Au milieu de ces strates apparaît un petit dessin rose d’une grande simplicité : deux personnages, un char et quelques cœurs. Contrairement au street art, dont la dimension esthétique est revendiquée, ce graffiti relève davantage de la prise de parole. Son intérêt ne réside pas dans sa qualité graphique mais dans sa capacité à transformer un mur ordinaire en espace d’expression politique.
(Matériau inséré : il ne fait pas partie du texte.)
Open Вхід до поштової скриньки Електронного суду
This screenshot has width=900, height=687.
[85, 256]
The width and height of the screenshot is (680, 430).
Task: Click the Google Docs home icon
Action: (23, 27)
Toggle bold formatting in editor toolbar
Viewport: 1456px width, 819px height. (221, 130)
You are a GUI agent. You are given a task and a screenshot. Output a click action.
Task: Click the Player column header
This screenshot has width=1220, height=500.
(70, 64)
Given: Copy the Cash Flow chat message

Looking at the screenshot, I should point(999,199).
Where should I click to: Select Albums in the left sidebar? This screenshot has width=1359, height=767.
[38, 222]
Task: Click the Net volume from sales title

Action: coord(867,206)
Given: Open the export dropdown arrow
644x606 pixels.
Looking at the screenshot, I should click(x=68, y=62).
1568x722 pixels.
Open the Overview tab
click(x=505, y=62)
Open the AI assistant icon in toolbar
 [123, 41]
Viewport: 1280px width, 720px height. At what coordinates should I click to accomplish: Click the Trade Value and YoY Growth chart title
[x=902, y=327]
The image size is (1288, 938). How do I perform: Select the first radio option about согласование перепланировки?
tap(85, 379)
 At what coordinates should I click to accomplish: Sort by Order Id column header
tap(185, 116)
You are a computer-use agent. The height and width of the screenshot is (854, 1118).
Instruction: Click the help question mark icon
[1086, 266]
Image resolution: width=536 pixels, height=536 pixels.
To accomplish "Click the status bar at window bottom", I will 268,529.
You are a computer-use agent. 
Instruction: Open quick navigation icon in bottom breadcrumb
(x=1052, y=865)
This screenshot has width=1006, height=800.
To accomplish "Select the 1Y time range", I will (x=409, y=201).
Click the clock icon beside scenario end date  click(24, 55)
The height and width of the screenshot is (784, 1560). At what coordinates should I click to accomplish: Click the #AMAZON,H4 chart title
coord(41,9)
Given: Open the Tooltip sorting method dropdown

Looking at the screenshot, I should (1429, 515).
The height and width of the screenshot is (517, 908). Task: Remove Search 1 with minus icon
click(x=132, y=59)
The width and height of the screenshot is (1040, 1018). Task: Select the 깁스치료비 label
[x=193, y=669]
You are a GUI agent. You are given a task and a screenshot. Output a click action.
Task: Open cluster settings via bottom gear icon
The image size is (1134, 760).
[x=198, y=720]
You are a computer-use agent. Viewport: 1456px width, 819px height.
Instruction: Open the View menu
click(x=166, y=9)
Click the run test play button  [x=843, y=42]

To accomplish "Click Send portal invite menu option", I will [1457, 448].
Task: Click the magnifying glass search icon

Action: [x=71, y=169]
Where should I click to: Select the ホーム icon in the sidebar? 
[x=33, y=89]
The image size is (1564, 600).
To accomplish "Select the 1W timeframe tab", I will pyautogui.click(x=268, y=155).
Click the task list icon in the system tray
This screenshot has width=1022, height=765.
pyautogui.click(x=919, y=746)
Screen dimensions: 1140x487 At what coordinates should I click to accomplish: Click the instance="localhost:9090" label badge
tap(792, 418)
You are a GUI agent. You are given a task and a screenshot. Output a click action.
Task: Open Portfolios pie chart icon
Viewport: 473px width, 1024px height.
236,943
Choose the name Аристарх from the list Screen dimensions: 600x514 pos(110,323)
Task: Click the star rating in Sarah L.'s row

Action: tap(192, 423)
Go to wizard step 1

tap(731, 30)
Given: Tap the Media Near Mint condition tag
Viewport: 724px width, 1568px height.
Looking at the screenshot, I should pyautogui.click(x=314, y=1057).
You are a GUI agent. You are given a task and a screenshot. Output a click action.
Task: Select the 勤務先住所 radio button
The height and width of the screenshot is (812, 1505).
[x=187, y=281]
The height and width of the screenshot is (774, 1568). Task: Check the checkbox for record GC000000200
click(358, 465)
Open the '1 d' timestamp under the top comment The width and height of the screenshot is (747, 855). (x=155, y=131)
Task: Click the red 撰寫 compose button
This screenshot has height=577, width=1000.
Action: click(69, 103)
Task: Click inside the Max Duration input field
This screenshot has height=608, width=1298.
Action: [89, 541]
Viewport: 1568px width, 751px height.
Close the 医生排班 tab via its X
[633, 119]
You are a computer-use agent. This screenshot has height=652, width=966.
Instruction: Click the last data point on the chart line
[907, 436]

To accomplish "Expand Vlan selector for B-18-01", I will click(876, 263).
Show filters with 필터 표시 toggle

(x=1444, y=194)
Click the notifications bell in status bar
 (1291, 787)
Quelques signes suffisent à formuler une opinion.
Pourtant, cette opinion demeure ambiguë. Le dessin fonctionne presque comme un palindrome culturel. Selon que l’on adopte un sens de lecture latin ou arabe, le récit s’inverse. Un regard occidental parcourt spontanément l’image de gauche à droite : le char apparaît alors comme l’origine de l’action et les cœurs semblent se diriger vers le personnage. L’armée paraît adresser son affection au peuple. Dans une lecture arabe, de droite à gauche, le personnage devient le point de départ du récit et les cœurs conduisent vers le char. C’est désormais le peuple qui manifeste son attachement à l’armée. L’image demeure identique, mais son sens se déplace avec le regard qui la lit.
Cette ambiguïté prend une résonance particulière lorsque l’on sait que la photographie a été réalisée en novembre 2013. Quelques mois plus tôt, Abdel Fattah al-Sissi s’est imposé au centre du pouvoir égyptien. Entre le 14 et le 16 août, les forces de sécurité dispersent dans le sang les rassemblements de Rabia al-Adawiya et d’al-Nahda. Les cœurs qui relient le personnage au char ne peuvent donc plus être interprétés comme l’expression d’un consensus national. Ils deviennent le signe d’une adhésion politique inscrite dans une société profondément divisée.
C’est précisément cette tension qui donne sa force au dessin. Photographié après ces événements, il apparaît comme le vestige d’une croyance, d’un espoir ou d’une fidélité encore affirmée sur un mur alors même que la réalité politique en révèle déjà les contradictions. Comme souvent dans les palimpsestes, ce qui subsiste n’est pas seulement un message mais la trace d’un moment historique. Le graffiti est traversé par d’autres inscriptions qui l’ignorent. Pourtant, c’est lui qui retient l’attention. Non parce qu’il impose un sens, mais parce qu’il conserve la mémoire fragile d’une relation devenue incertaine entre le peuple et l’armée.
Dans cette accumulation de couches, de signes et de temporalités, le mur ne raconte pas une histoire unique. Il donne à voir plusieurs récits qui coexistent, se contredisent et se recouvrent. Le palimpseste devient alors une métaphore de l’Égypte de 2013 elle-même : un pays où les représentations du présent s’écrivent sur les traces encore visibles d’un passé qui refuse de disparaître.